* _Your instructions_: Reproduce the data between the line containing "Viewport: 743px width, 1568px height." and the line containing "point(149,908)", inclusive, replacing "Instruction" with "Directive" and leaving everything else unaltered.

* _The records_:
□ □ □ □ □ □ □

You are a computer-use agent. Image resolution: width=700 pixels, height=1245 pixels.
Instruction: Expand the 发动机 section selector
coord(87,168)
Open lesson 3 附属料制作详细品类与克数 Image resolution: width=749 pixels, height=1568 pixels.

□ □ □ □ □ □ □

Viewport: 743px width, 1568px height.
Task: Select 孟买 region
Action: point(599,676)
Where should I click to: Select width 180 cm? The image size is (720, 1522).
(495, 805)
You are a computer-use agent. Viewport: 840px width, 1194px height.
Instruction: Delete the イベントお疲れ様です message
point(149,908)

□ □ □ □ □ □ □

* _Exercise response_:
Viewport: 743px width, 1568px height.
Task: Select 孟买 region
Action: point(599,676)
Where should I click to: Select width 180 cm? The image size is (720, 1522).
(495, 805)
You are a computer-use agent. Viewport: 840px width, 1194px height.
Directive: Delete the イベントお疲れ様です message
point(149,908)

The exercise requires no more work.